**ТЕКСТ**:
>>>>

Американец Эрнест Хемингуэй – это прозвучит странно, но это объясняет многое в его творчестве, – прежде всего представитель «Парижской школы», наряду с Шагалом и Модильяни. Он не американский писатель, то есть он не в большей степени американец, нежели Модильяни – итальянский художник, а Шагал – русский живописец; он – писатель «Парижской школы». Потом, в Испании 36-го года, он встречал других учеников «Парижской школы», Эренбурга например. То был особый народ, ученики «Парижской школы», прошедшие выучку интернационального братства отверженных, они друг друга узнавали сразу.

<<<<

Пожалуйста, перепишите без изменений отрывок из текста о Хемингуэе: начните со слов «Американец Эрнест Хемингуэй» и закончите словами «друга узнавали сразу.». Опирайтесь только на текст о Хемингуэе.

**ЗАПИСАННЫЕ ДАННЫЕ**:
>>>>

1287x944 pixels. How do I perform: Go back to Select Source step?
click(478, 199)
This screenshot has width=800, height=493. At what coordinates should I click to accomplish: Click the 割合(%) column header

<<<<

**ИТОГОВЫЙ РЕЗУЛЬТАТ**:
Американец Эрнест Хемингуэй – это прозвучит странно, но это объясняет многое в его творчестве, – прежде всего представитель «Парижской школы», наряду с Шагалом и Модильяни. Он не американский писатель, то есть он не в большей степени американец, нежели Модильяни – итальянский художник, а Шагал – русский живописец; он – писатель «Парижской школы». Потом, в Испании 36-го года, он встречал других учеников «Парижской школы», Эренбурга например. То был особый народ, ученики «Парижской школы», прошедшие выучку интернационального братства отверженных, они друг друга узнавали сразу.